- Your objective
Of all the entries below, retype only the lines from the one with "Glossário de Leilão (75, 1824)" through the one with "Calculadora PRICE (76, 1716)", exactly as they appear.

-- Opening Marker --

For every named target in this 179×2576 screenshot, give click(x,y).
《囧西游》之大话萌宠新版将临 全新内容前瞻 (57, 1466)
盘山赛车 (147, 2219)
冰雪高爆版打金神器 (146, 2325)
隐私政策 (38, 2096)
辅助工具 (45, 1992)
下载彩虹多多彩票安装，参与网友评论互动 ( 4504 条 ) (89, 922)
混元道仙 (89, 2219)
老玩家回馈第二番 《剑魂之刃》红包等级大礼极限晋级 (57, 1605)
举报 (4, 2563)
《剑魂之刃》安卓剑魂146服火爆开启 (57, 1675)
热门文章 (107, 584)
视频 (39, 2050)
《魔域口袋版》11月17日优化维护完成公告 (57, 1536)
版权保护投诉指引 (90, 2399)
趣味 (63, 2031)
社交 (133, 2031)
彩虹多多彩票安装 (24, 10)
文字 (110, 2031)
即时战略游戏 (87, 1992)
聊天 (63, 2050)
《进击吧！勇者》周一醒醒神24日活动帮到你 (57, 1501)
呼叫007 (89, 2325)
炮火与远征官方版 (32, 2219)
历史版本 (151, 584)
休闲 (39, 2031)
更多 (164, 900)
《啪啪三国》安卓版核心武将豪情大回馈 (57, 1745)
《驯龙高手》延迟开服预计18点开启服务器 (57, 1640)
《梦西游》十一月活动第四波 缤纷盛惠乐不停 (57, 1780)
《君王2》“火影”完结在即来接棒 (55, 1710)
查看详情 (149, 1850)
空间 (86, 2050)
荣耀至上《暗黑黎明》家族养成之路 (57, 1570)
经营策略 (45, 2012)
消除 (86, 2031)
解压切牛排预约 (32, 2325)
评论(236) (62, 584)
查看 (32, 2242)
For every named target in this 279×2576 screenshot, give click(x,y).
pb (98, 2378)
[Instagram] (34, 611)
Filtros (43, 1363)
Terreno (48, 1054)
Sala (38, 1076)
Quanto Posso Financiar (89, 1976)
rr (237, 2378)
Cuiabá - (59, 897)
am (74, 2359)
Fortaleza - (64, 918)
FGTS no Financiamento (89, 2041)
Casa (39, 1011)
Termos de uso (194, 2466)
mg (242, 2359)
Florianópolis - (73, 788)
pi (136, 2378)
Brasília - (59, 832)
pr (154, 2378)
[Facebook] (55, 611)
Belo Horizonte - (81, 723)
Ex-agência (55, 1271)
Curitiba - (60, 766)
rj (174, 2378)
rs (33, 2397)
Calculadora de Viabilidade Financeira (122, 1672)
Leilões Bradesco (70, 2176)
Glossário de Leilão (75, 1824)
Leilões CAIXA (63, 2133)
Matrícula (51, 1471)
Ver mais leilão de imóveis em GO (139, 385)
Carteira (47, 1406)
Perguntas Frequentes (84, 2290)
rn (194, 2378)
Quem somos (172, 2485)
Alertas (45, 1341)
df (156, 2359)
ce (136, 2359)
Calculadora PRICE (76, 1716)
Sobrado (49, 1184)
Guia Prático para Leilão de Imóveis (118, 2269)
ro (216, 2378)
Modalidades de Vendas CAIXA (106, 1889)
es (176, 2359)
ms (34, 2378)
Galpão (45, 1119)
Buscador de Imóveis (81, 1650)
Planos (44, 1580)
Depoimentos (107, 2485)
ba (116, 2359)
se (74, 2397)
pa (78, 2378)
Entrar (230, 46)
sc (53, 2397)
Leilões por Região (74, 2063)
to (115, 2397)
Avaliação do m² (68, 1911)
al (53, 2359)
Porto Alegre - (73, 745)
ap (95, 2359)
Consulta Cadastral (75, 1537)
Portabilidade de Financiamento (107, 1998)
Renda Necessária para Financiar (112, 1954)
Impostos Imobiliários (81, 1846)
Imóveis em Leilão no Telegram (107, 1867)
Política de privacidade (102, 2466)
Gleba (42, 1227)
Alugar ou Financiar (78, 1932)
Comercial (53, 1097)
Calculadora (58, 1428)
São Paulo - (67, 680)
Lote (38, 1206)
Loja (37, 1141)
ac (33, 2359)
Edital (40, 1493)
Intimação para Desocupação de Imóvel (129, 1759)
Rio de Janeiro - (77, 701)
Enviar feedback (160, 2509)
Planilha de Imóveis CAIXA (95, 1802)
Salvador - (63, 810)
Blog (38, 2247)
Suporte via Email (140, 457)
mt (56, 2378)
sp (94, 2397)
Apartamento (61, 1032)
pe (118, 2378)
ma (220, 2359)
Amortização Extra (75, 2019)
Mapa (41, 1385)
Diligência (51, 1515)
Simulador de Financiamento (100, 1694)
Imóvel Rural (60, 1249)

-- Closing Marker --

- Result of this task
Glossário de Leilão (75, 1824)
Leilões CAIXA (63, 2133)
Matrícula (51, 1471)
Ver mais leilão de imóveis em GO (139, 385)
Carteira (47, 1406)
Perguntas Frequentes (84, 2290)
rn (194, 2378)
Quem somos (172, 2485)
Alertas (45, 1341)
df (156, 2359)
ce (136, 2359)
Calculadora PRICE (76, 1716)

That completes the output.